This article’s been sitting in my “Drafts” folder for the past couple of weeks, and I thought it was time to set it free. While it’s not exactly new, it’s still valid, and Jaclyn’s story is a good one. Enjoy!

Jaclyn Konzelmann’s story is similar to mine: she joined Microsoft a couple of years ago, and after a couple of years, she left to join an ecommerce startup. A couple of years ago, she landed a job at The Empire working with the Office team on Outlook. An offer to work on one of the most-used pieces of software in the world was a golden opportunity, and after some deliberation, she moved from the Toronto area to Seattle. She enjoyed her time at the company for a while, but the job lost its lustre. To borrow a phrase that’s been making the rounds since the release of The Dark Knight Rises, the structures at work became shackles.

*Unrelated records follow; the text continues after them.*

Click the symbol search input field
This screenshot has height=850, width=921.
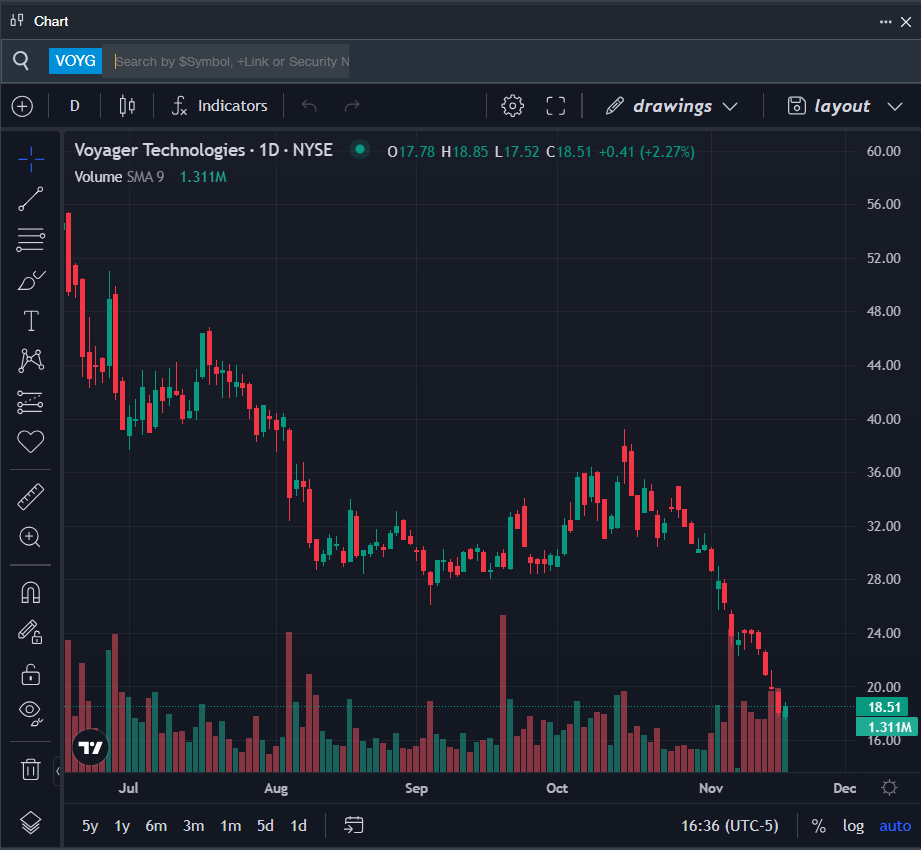(230, 62)
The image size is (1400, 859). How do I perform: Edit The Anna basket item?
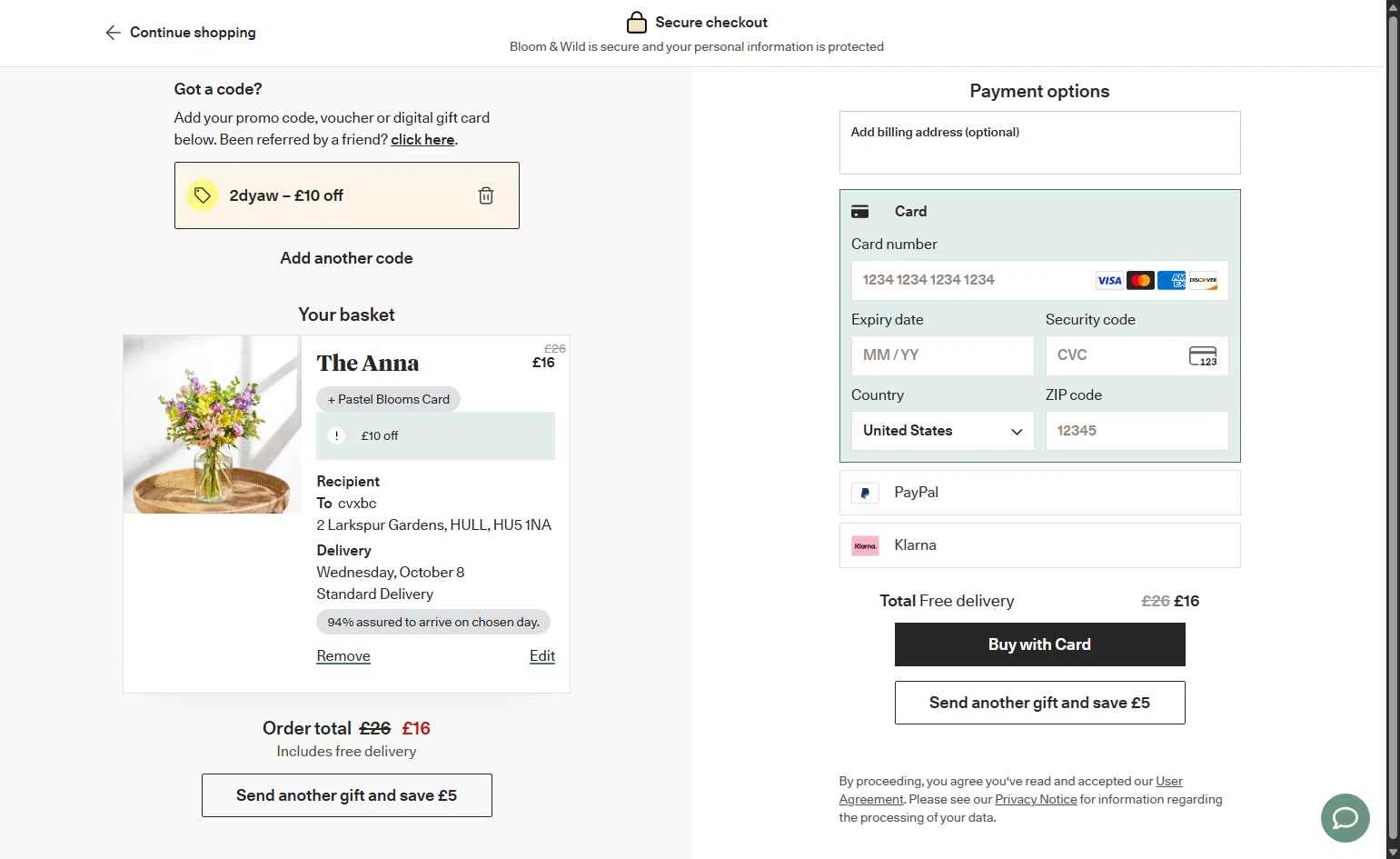click(541, 656)
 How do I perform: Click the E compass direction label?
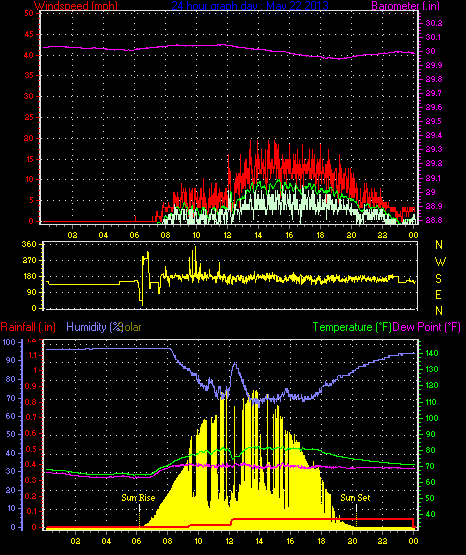(x=438, y=295)
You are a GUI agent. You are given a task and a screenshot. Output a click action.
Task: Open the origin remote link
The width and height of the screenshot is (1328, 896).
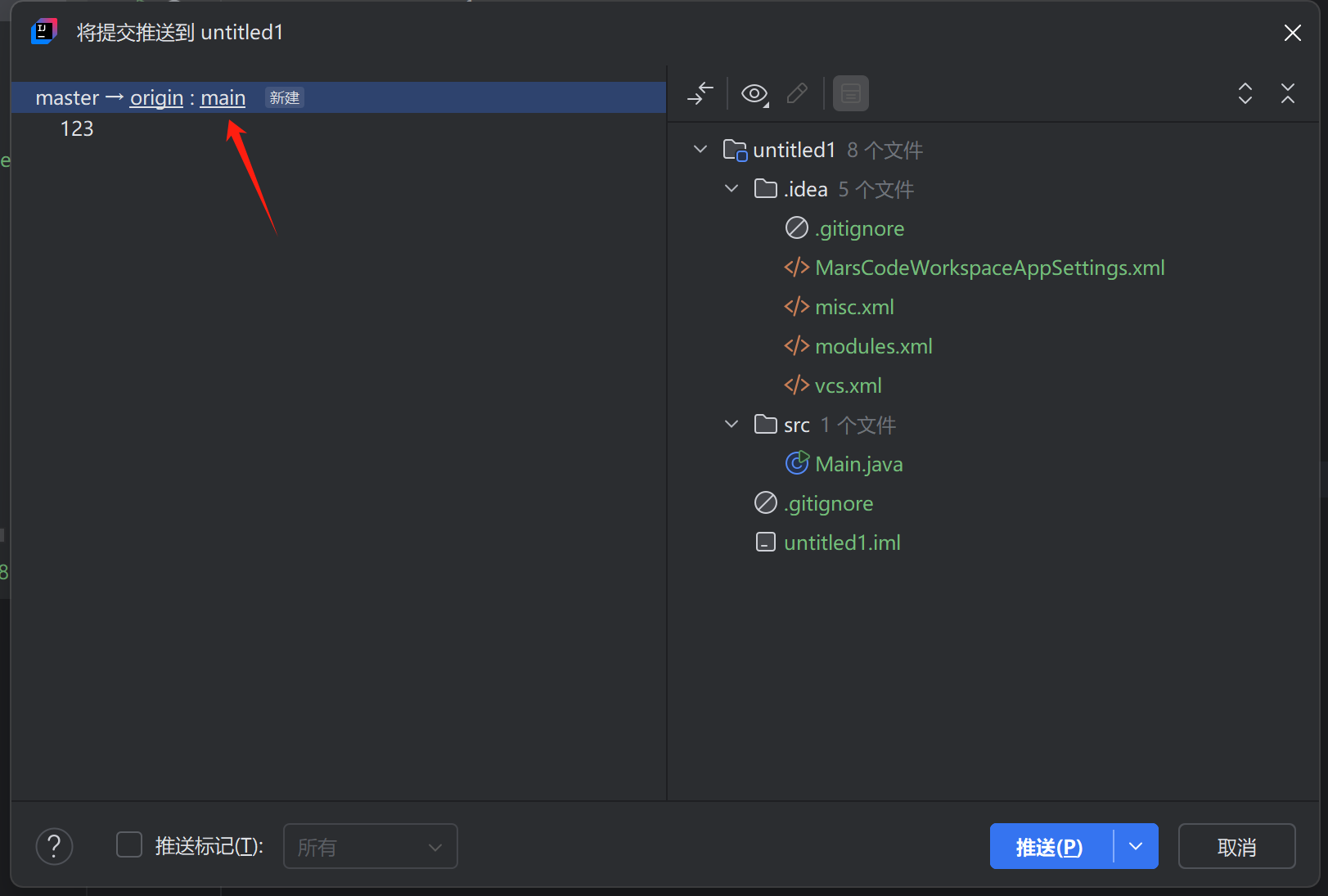click(x=155, y=97)
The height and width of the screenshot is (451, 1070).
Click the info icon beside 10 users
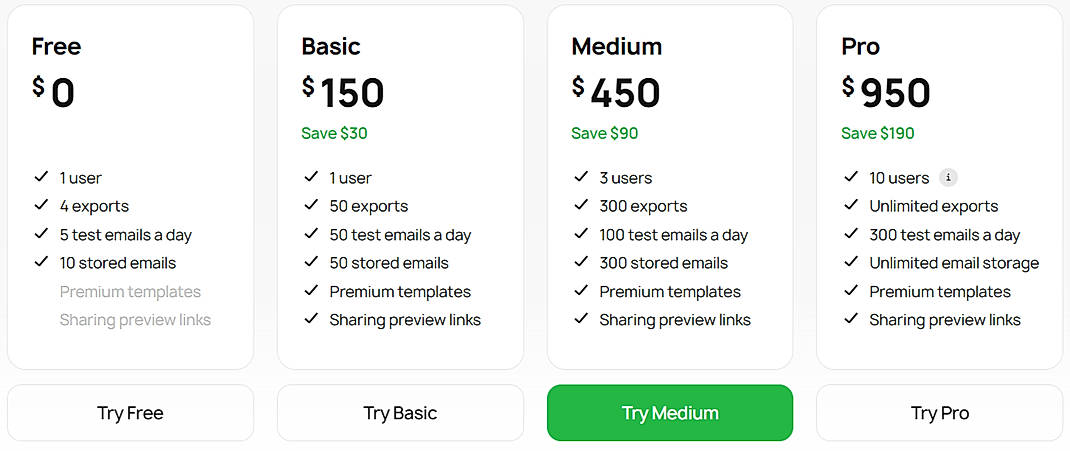click(x=948, y=178)

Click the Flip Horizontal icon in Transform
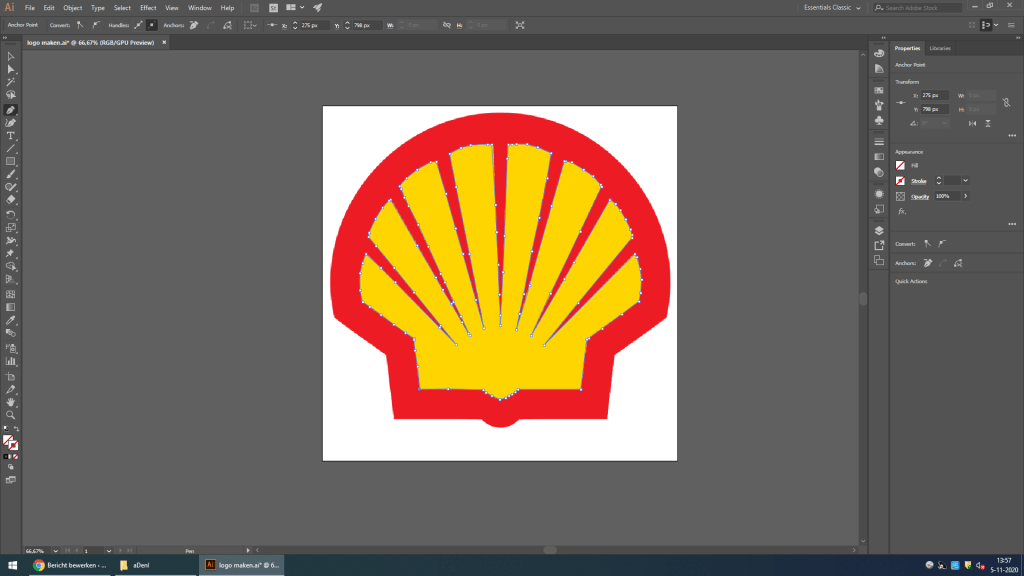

In a recent post on her Tumblr, Why I Quit Microsoft to Join a 5-Person Start Up in Toronto, Jaclyn explains that six factors drove her to leave:

  • The wrong kind of meritocracy. “One of the pieces of feedback I received during my time at Microsoft was that I needed to send out more status updates,” writes Jaclyn. “It wasn’t that I wasn’t doing enough work; it was that I wasn’t being vocal enough about it.”
  • They want robots to build Office (which explains a lot of things about its design). “When I talked to skip level (my manager’s manager) about my frustrations and why I was having a hard time being excited and motivated, he understood where I was coming from, but there wasn’t much that could be done about it. I was told about the History of Office and how it had always attracted a certain personality type – particularly people that are not very warm, open or friendly, who can churn through processes and data and focus only on the bottom line. In short, he actually compared this optimal personality type to a robot.”
  • The annual review system. “I was told that as a new hire I would essentially be guaranteed  ranking of 3. They understood that people need time to adjust so on our team, and in Office in general, it was common practice to rank new hires as 3s. Management liked to think that this would make new hires feel less intimidated by being, well, new. In reality all this did was stifle my desire to outperform and be great.”
  • She had a great team, but it was cannibalized. “The one thing that I did love about Microsoft was my team. I worked on a team that was full of people that were young, full of life, and were just generally fun to be around. I enjoyed going to lunch with them and many of them I hung out with after work. Then one day, one of them left. Then another one disappeared. And so the trend continued. Soon, the team that I once loved being on, had turned into a toxic environment. People were slowly being pulled from one project to start working on another secret more exciting project…I was one of the ones left behind to clean up the mess of the old project and it was terrible.”
  • Less rock, more talk. “While people were trying to solve ship-blocking issues, here I was in a never-ending debate over whether or not a string that would sometimes appear in the status bar of one of the Office Apps should be using Title Case, Capitols or Sentence Case. There were numerous arguments made for each of these designs, endless mockups were created and discussed over tediously long emails and meetings. People were brought in from several partner teams to weigh in on the issue, but never actually help drive to a final decision. Several weeks later I was finally able to close on it and get buy in from all the partner teams, only to have my Manager come in to my office and tell me he wasn’t quite sure about the final design direction. It was at this point that I had had enough.”
  • She stopped learning. “It became very apparent to me that the way to solve a problem at Microsoft was not to fix it; it was to develop a process on how to vocalize the issue so everyone around you knew that you were aware of it. The attitude wasn’t “get things done” it was “create a process”. Not learning has always been a deal breaker for me in life – the moment I stop learning I know something needs to change.”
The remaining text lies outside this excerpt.